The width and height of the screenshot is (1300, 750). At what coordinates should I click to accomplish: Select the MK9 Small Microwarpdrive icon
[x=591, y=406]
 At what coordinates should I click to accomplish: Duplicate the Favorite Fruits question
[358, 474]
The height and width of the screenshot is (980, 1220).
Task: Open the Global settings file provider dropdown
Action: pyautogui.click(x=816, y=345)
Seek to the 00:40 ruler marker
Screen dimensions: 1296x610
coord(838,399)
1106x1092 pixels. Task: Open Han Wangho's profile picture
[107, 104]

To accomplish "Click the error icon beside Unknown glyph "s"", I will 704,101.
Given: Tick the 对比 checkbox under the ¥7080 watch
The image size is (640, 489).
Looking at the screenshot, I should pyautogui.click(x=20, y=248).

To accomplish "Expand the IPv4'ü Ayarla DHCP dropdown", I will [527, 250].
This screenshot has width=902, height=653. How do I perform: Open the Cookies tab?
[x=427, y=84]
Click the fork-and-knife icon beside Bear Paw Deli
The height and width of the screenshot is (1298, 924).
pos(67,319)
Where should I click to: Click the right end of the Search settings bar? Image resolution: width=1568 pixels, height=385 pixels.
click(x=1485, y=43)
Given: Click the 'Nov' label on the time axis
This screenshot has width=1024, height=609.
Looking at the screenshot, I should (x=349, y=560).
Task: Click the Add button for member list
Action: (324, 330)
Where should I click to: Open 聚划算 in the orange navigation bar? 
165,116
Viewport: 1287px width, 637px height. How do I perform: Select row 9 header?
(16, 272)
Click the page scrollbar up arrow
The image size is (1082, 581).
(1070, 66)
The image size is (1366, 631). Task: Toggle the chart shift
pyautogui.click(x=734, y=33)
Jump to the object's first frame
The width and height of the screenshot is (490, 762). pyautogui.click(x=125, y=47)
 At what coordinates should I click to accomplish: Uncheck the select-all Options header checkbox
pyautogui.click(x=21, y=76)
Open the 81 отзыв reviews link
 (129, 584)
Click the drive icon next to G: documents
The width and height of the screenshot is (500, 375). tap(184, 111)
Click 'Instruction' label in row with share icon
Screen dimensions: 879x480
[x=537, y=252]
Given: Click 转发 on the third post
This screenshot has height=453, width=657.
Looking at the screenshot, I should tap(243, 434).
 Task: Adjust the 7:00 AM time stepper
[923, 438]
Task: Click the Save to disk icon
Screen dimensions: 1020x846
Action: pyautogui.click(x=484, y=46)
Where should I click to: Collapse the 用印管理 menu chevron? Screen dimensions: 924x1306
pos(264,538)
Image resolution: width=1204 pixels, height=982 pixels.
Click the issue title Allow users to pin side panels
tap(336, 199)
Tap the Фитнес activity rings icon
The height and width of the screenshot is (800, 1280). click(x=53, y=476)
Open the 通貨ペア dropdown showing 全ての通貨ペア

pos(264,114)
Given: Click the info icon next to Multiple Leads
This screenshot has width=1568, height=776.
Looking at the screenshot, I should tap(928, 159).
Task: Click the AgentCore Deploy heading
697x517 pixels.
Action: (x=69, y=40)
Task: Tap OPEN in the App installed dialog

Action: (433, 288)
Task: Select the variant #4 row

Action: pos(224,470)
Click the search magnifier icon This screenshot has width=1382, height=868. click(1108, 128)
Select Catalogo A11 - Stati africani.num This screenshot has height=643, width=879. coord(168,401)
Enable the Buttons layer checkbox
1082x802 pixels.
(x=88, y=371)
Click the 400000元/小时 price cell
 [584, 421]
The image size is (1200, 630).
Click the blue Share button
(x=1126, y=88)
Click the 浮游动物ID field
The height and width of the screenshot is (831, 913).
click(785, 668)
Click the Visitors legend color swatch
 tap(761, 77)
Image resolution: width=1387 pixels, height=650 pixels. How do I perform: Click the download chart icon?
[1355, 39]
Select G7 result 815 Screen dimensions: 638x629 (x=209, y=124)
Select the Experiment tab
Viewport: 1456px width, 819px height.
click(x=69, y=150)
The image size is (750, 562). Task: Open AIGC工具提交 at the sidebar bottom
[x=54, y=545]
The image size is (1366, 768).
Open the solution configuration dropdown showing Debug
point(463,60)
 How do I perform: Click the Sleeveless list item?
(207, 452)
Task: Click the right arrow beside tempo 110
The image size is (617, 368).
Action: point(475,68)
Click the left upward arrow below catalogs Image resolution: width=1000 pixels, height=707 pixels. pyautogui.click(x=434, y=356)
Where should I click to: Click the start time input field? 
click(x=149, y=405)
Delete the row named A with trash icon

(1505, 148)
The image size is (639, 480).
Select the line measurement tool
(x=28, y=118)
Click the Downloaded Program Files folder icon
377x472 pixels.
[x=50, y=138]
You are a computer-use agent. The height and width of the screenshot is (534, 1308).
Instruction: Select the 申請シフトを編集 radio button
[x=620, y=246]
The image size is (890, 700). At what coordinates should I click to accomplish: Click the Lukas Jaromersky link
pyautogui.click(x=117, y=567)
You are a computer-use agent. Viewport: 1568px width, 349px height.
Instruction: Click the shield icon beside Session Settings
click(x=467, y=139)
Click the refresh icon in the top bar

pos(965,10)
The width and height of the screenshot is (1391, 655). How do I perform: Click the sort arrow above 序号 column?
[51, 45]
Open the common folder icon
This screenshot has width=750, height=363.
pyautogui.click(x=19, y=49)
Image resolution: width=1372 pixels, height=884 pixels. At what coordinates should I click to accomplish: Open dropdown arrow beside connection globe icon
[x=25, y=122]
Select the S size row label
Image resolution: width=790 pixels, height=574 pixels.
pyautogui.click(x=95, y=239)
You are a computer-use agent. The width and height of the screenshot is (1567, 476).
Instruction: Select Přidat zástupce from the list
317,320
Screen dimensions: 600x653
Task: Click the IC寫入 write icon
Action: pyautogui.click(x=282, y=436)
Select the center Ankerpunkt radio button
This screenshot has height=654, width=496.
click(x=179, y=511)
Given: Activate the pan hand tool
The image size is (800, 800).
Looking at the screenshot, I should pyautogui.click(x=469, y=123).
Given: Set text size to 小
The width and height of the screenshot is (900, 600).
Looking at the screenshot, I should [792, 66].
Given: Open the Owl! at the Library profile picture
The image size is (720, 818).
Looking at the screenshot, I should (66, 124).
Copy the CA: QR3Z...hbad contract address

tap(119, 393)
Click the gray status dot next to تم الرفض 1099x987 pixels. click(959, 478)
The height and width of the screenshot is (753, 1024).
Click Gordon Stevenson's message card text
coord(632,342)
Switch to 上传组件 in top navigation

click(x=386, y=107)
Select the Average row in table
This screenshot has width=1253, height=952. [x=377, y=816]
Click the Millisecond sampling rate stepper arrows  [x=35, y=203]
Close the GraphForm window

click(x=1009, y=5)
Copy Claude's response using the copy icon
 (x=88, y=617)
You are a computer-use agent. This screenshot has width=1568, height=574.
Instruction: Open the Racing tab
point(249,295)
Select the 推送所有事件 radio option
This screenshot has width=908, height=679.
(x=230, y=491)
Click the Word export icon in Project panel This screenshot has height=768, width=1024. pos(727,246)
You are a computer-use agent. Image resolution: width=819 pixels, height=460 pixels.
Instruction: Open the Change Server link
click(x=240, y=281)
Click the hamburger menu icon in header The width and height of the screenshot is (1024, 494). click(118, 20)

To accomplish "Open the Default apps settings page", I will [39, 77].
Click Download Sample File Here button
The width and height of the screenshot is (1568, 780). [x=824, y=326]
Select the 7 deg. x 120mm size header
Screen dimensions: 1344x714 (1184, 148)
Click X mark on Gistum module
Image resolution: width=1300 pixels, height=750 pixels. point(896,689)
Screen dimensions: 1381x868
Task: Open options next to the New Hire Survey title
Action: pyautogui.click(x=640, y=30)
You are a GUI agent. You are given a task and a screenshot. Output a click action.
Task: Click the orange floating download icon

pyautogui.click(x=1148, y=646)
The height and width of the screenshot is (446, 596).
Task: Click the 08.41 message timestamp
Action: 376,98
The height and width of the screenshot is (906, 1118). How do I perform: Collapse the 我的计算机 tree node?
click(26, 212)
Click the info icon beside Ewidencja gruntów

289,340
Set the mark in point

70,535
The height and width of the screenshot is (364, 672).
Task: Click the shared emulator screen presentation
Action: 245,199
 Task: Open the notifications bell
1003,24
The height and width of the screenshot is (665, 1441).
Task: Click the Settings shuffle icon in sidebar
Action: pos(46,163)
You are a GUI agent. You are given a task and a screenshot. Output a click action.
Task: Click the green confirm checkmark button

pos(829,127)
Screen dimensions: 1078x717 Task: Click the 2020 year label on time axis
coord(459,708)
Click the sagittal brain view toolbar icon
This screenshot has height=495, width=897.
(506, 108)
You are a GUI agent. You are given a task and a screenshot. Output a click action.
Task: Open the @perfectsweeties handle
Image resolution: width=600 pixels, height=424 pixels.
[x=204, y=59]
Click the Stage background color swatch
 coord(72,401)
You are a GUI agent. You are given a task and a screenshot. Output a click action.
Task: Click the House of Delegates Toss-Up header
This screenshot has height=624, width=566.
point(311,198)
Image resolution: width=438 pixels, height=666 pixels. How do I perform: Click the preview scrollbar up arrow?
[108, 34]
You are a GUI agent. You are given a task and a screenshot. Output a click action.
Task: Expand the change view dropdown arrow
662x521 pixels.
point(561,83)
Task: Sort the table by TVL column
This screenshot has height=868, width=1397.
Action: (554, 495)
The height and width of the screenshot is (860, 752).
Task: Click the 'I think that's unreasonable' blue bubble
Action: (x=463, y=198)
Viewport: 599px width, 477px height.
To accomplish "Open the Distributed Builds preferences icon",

▸ **WORK REQUEST**
Search the records for the string "computer", and copy every line that holds it.

▸ **ANSWER TO THE PROBLEM**
You are a computer-use agent. The height and width of the screenshot is (534, 1308).
You are a computer-use agent. Viewport: 1568px width, 349px height.
You are a computer-use agent. The width and height of the screenshot is (1567, 476).
You are a computer-use agent. This screenshot has width=1568, height=574.
You are a computer-use agent. Image resolution: width=819 pixels, height=460 pixels.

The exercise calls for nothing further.